Hamid est aujourd’hui forcé de suivre un régime alimentaire très strict. Il ne peut consommer que des yaourts et certains autres produits sur avis de son médecin traitant. Il croyait qu’il allait gagner du temps et de l’argent, lorsqu’il s’est procuré un traitement contre les douleurs d’estomac conseillé par un site spécialisé. « J’ai acheté un sirop pour calmer les douleurs, mais ce médicament a détruit mon estomac. D’ailleurs, j’étais évacué d’urgence à l’hôpital de mon lieu de travail. Le médecin m’avait expliqué que le traitement ne me convenait pas et que je devais faire des analyses du sang et d’urine pour comprendre ma maladie. Il m’a ensuite prescrit beaucoup de médicaments. Aujourd’hui, je ne mange que les produits conseillés par mon médecin dans l’espoir de guérir totalement. Je regrette d’avoir consulté ces sites maudits. Je croyais être intelligent, mais finalement j’ai brisé ma santé », avoue ce comptable âgé de 32 ans. Son témoignage devrait servir de leçon pour ceux qui continuent à pratiquer l’automédication à travers Internet.

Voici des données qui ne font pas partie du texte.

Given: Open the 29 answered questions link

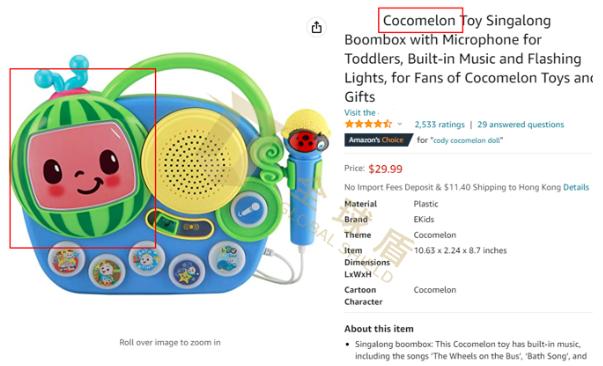Looking at the screenshot, I should [521, 125].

Une responsabilité partagée…
Les effets indésirables de l’automédication à travers Internet sur la santé ne sont pas la seule responsabilité des internautes inconscients. Il y a d’abord l’absence totale de campagnes de sensibilisation sur ce sujet pourtant très sensible. A ce jour, aucune association, ni organisation de la société civile, ni même les écoles et les universités n’ont osé expliquer aux citoyens les dangers de cette « addiction » préjudiciable. Les pharmaciens assument, eux, la plus grande responsabilité en commercialisant des médicaments sans prescriptions. L’aspect commercial a en effet pris le dessus sur la notion du service public qu’ils devaient assurer. Pour leur part, les médecins sont appelés à sensibiliser les citoyens en organisant des journées de formation ou même en lançant des conseils sur… Internet. Les médias ne sont pas épargnés et ils doivent contribuer contre ce fléau qui risque d’avoir de lourdes conséquences sur la santé publique.